On any given afternoon at the Parque Ibirapuera in São Paulo, clusters of young people can be found doing something that might surprise the casual observer: sitting cross-legged on the grass, passing a small gourd from hand to hand, sipping through a metal straw in a ritual that predates the arrival of Europeans in the Americas. But they are not reenacting history — they are living it, adapted for an era of Instagram stories and sustainable living.
Yerba mate consumption among 18-to-25-year-olds in Brazil has increased by 67 percent since 2022, according to data from the Associação Brasileira de Indústrias de Mate. In Argentina, where mate is already a cultural cornerstone, Gen Z has pushed the tradition in new directions: flavored mates, cold tereré preparations, and elaborate gourd customization have become forms of self-expression.
TikTok as Cultural Transmission
The #YerbaMate hashtag has accumulated over 2.8 billion views on TikTok, with content ranging from meditative preparation tutorials to heated debates about proper water temperature. A subset of creators has made yerba mate their entire brand, combining ASMR-style preparation videos with cultural history and product reviews.
Carolina Méndez, a 23-year-old Argentine content creator with 1.2 million TikTok followers, sees her work as cultural preservation through a modern lens. "My grandmother taught me to prepare mate when I was six," she says. "When I show that process to a girl in Berlin or Tokyo who has never seen it before, I am keeping something alive that might otherwise fade into just being a packaged product on a supermarket shelf."

_ _ _ _

§ **EXERCISE**: Extract the stretch of the yerba mate article that starts at the words "On any given" and ends after the words "and sustainable living.".

§ **RAW DATA**:
_ _ _ _

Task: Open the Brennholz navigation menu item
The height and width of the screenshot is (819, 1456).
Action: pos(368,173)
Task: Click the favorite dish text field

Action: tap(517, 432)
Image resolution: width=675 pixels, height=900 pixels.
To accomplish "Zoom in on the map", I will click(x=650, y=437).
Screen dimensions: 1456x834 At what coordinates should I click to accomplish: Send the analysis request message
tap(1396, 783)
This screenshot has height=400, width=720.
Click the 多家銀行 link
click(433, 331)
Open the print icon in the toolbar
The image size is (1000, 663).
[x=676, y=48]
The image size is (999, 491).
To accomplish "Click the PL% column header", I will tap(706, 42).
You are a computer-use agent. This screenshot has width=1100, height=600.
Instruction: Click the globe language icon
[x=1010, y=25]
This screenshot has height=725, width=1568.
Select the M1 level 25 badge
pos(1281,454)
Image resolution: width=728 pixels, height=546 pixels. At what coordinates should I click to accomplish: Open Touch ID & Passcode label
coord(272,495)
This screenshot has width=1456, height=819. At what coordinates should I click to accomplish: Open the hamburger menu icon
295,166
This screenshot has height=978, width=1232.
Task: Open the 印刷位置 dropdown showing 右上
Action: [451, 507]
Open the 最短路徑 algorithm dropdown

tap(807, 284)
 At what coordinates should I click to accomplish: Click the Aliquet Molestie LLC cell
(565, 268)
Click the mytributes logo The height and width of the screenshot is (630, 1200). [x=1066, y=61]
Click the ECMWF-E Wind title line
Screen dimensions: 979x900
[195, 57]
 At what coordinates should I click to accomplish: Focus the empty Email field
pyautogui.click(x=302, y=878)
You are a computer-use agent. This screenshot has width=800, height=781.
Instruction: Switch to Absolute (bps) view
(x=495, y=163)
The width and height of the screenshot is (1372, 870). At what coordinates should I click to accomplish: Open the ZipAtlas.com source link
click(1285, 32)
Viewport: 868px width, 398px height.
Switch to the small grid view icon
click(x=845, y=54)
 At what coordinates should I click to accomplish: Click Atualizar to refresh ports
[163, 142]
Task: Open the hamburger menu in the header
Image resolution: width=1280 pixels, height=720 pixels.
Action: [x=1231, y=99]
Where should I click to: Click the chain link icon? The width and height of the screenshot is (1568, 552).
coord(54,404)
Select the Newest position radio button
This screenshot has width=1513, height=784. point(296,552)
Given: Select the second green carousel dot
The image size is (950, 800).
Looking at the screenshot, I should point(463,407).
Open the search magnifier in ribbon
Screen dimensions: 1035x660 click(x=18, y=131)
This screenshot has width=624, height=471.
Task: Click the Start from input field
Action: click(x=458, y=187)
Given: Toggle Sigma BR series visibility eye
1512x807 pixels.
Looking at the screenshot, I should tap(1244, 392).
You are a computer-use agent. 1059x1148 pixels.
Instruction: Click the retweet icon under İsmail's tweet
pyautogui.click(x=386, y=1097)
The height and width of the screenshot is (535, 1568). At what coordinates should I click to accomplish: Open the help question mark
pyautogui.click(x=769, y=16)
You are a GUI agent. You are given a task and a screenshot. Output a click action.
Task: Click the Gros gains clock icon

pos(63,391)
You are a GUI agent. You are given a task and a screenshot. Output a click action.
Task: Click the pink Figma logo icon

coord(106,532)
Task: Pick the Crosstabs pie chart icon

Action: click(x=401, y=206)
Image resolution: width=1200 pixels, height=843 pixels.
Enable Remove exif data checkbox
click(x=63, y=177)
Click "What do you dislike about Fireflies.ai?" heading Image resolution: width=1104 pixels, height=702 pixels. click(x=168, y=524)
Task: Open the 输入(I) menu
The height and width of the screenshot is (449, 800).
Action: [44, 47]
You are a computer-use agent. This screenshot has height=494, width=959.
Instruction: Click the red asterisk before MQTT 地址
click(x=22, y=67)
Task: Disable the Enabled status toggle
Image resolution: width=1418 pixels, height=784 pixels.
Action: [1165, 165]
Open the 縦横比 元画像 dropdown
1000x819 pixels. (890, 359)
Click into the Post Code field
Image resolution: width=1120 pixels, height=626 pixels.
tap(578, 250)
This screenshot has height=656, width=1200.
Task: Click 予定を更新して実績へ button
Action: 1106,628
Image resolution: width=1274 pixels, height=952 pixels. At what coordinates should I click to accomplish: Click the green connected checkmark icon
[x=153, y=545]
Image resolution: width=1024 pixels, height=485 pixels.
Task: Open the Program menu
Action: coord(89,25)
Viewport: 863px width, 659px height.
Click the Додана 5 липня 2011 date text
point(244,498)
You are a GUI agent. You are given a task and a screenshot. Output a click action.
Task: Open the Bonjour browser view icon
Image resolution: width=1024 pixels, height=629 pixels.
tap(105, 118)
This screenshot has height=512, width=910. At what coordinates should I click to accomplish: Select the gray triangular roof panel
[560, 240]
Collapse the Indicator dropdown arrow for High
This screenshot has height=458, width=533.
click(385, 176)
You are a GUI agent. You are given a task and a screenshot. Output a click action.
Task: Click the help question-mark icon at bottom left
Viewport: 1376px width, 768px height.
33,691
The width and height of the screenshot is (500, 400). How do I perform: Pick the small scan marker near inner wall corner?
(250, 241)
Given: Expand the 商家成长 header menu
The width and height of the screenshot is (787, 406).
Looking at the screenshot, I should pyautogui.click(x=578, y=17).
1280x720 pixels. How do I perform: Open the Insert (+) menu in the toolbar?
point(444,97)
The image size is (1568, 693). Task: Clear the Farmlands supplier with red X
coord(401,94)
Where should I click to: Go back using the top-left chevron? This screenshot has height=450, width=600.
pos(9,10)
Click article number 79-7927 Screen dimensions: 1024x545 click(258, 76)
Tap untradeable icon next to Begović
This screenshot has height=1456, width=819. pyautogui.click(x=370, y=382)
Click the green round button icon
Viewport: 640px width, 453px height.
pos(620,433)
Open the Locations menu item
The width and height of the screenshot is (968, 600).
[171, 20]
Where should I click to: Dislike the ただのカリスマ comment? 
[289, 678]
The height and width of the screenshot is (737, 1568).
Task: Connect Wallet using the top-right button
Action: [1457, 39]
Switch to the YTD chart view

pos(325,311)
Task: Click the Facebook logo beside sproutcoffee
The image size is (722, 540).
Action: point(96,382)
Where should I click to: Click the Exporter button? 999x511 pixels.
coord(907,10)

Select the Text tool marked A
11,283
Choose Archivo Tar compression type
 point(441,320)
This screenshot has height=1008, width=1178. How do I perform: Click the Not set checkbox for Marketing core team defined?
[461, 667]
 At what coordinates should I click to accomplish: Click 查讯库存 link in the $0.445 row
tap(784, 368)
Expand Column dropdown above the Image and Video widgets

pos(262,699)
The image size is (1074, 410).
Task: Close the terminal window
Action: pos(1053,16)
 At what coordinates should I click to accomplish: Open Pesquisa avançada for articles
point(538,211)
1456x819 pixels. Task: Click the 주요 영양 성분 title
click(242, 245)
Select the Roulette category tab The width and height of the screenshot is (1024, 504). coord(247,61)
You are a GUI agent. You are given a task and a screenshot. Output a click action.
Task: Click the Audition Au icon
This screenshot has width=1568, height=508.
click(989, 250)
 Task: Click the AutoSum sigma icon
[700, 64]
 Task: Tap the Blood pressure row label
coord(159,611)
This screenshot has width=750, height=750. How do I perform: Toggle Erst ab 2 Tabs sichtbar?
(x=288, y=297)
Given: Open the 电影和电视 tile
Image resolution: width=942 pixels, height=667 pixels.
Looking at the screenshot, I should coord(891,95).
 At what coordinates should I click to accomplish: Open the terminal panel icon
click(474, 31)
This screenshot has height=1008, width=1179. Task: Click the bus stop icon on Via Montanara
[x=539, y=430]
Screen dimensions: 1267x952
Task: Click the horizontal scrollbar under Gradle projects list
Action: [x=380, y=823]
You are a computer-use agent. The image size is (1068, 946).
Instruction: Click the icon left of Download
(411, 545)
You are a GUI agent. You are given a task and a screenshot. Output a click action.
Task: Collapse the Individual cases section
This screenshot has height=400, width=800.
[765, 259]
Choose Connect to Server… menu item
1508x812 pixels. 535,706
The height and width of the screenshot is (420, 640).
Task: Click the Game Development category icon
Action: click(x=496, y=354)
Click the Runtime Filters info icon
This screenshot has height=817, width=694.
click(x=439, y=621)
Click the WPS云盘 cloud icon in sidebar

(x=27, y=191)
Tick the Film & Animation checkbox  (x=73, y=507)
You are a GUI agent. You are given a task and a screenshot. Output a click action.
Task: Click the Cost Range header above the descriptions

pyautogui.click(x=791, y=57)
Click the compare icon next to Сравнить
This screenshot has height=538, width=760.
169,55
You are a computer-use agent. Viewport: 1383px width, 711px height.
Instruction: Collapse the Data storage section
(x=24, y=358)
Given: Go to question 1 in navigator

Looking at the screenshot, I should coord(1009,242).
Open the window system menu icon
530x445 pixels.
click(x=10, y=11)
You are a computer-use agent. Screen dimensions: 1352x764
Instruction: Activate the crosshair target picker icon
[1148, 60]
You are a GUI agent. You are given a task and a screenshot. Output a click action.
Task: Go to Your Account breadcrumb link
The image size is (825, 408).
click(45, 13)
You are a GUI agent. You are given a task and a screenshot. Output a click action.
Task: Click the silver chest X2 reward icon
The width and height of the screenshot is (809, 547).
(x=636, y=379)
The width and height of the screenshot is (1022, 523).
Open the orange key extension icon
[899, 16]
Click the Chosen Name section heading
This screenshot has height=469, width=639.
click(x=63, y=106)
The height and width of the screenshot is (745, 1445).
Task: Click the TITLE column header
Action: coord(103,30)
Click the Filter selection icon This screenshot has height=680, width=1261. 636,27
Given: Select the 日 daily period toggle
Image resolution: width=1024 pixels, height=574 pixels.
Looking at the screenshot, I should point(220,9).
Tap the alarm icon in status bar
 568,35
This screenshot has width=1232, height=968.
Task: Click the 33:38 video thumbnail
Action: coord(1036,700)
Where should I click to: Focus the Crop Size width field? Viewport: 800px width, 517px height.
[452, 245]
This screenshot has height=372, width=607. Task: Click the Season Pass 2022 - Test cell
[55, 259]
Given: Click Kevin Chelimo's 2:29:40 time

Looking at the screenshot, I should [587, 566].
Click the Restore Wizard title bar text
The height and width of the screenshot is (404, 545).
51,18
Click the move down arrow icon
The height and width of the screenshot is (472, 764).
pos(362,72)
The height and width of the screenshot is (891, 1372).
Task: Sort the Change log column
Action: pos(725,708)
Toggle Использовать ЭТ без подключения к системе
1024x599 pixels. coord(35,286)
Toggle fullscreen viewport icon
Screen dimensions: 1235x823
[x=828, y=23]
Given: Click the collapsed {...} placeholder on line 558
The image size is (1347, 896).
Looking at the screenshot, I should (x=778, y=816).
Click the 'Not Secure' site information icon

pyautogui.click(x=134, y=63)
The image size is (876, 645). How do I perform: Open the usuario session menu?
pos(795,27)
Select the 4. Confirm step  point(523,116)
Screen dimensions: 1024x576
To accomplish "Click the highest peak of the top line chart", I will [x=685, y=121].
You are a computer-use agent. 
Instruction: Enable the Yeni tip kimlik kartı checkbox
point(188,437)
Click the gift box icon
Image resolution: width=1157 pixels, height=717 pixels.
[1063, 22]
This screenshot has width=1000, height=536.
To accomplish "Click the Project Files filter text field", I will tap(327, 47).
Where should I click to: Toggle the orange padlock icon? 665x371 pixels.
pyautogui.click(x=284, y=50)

_ _ _ _

§ **ANSWER SECTION**:
On any given afternoon at the Parque Ibirapuera in São Paulo, clusters of young people can be found doing something that might surprise the casual observer: sitting cross-legged on the grass, passing a small gourd from hand to hand, sipping through a metal straw in a ritual that predates the arrival of Europeans in the Americas. But they are not reenacting history — they are living it, adapted for an era of Instagram stories and sustainable living.